- DATA IN THIS EXERCISE
────────────────────────────────────────

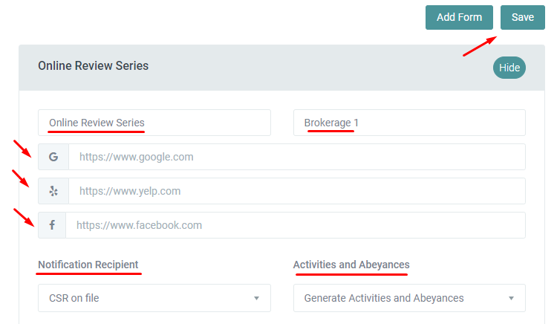Screen dimensions: 557x324
Task: Click the Activities and Abeyances heading
Action: [x=351, y=265]
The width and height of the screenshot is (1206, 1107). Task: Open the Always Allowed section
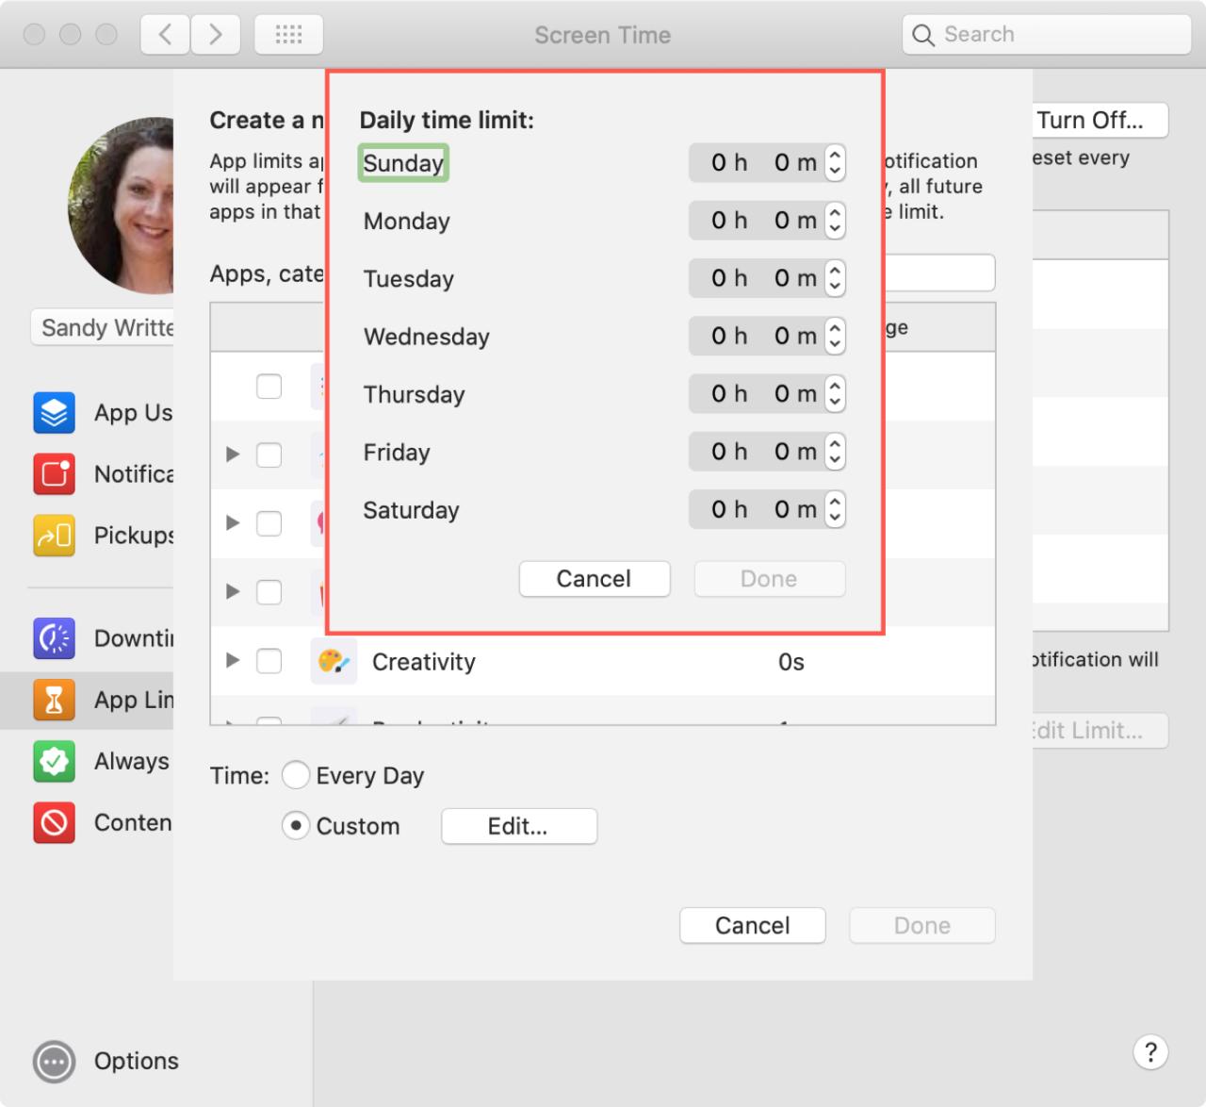54,761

────────────────────────────────────────

- TASK DETAILS
All that is needed is an exact copy of the lines from the line with "The width and" through the end of the listing, both ends included, with no pictures.

- RESULT OF THE EXERCISE
The width and height of the screenshot is (1206, 1107). Task: Open the Always Allowed section
54,761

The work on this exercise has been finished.